计算机工程与应用 ›› 2025, Vol. 61 ›› Issue (5): 250-260.DOI: 10.3778/j.issn.1002-8331.2310-0243

• 图形图像处理 • 上一篇    下一篇

用于场景文本检测的非对称迭代细化预测网络

连哲,殷雁君,米增,智敏,徐巧枝   

  1. 内蒙古师范大学 计算机科学技术学院,呼和浩特 010022
  • 出版日期:2025-03-01 发布日期:2025-03-01

Asymmetric Iterative Refinement Prediction Network for Scene Text Detection

LIAN Zhe, YIN Yanjun, MI Zeng, ZHI Min, XU Qiaozhi   

  1. School of Computer Science and Technology, Inner Mongolia Normal University, Hohhot 010022, China
  • Online:2025-03-01 Published:2025-03-01

摘要: 场景文本检测是图像处理领域的基础性研究工作,具有广泛的应用价值。DBNet作为该领域具有代表性的算法,重构文本实例的后处理过程过于简单,对纵横比显著变化的文本容易误检以及对小文本容易漏检。为解决以上问题,设计并提出用于场景文本检测的非对称迭代细化预测网络AIRPNet。模型基于ResNet50特征提取网络,将常规卷积替换为可变形卷积以适应不规则文本特征,并调整block堆叠数使得各层携带的特征更加合理。采用RFP的递归思想更充分地融合多层特征,设计非对称迭代细化预测模块构建更为准确的概率图,可微分二值化后处理重构文本实例边界。针对非对称迭代细化预测模块,设计多种结构进行探究。为评估提出模型的有效性,在三个数据集上与最先进的主流模型进行对比,在ICDAR2015、MSRA-TD500和CTW1500数据集中,分别取得88.7%、88.4%和84.9%的F-measure,实现或接近SOTA性能。实验结果表明,提出模型能够捕获较为准确的概率图,从而构建较为完整的文本边界框。

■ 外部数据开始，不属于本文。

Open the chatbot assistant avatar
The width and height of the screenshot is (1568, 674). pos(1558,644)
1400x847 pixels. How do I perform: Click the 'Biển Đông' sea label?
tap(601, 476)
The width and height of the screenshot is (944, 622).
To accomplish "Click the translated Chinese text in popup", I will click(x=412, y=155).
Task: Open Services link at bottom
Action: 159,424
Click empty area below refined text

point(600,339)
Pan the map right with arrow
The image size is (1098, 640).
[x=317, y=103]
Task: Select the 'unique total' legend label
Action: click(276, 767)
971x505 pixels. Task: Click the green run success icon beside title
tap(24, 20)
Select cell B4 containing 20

关键词: 文本检测, 递归金字塔, 非对称卷积, 迭代细化预测, 可微分二值化

Abstract: Scene text detection is a fundamental research work in the field of image processing, which has a wide range of application value. As a representative algorithm in this field, DBNet has a problem that the post-processing of reconstructed text instances is too simple, and it is easy to misdetect the text with a significant change in aspect ratio as well as easy to miss the detection of small text. In order to solve the above problems, AIRPNet, an asymmetric iterative refinement prediction network for scene text detection, is designed and proposed. The model is based on ResNet50 feature extraction network, which replaces the regular convolution with deformable convolution to adapt to the irregular text features and adjusts the number of block stacks to make the features carried by each layer more reasonable. The recursive idea of RFP is used to integrate the multi-layer features more fully, and the asymmetric iterative refinement prediction module is designed to construct more accurate probability maps, and the text instance boundaries are reconstructed by differentiable binarization post-processing. For the asymmetric iterative refinement prediction module, various structures are designed for exploration. To evaluate the effectiveness of the proposed model, it is compared with the state-of-the-art mainstream models on three datasets, and 88.7%, 88.4%, and 84.9% of F-measure is achieved in the ICDAR2015, MSRA-TD500, and CTW1500 datasets, respectively, realizing or approaching the SOTA performance. The experimental results show that the proposed model is able to capture more accurate probability maps and thus construct more complete text bounding boxes.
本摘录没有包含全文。